## WORK TO BE COMPLETED
Go through the data and retrieve each line that includes the string "agent".

Recorded data:
◇ ◇ ◇ ◇
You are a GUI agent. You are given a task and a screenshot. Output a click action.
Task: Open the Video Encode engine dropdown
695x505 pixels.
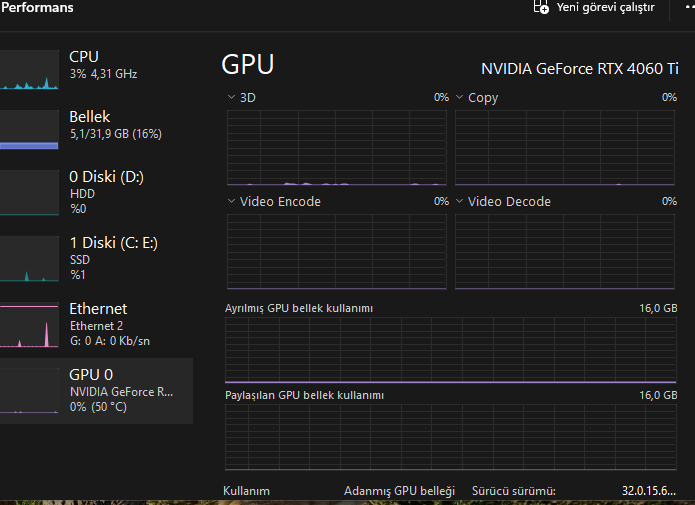(232, 201)
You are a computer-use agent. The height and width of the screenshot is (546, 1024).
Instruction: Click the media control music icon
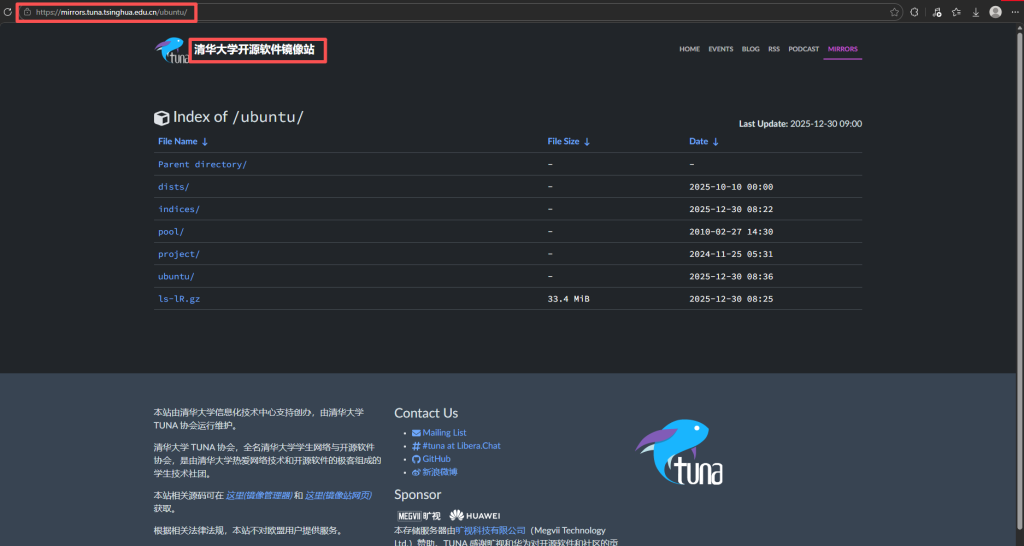[937, 12]
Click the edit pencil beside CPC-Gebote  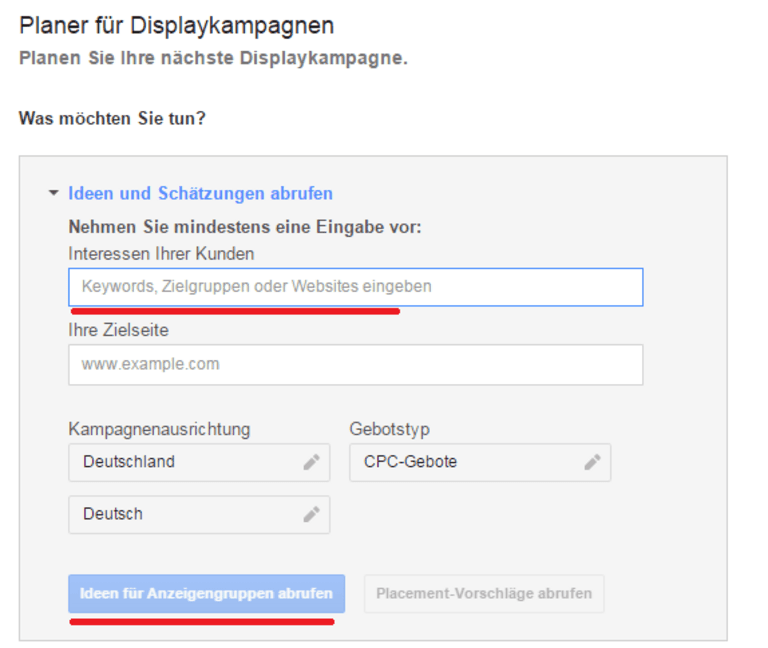tap(592, 462)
◇ ◇ ◇ ◇
## SOLUTION TO THE PROBLEM
You are a GUI agent. You are given a task and a screenshot. Output a click action.
You are a computer-use agent. The height and width of the screenshot is (546, 1024).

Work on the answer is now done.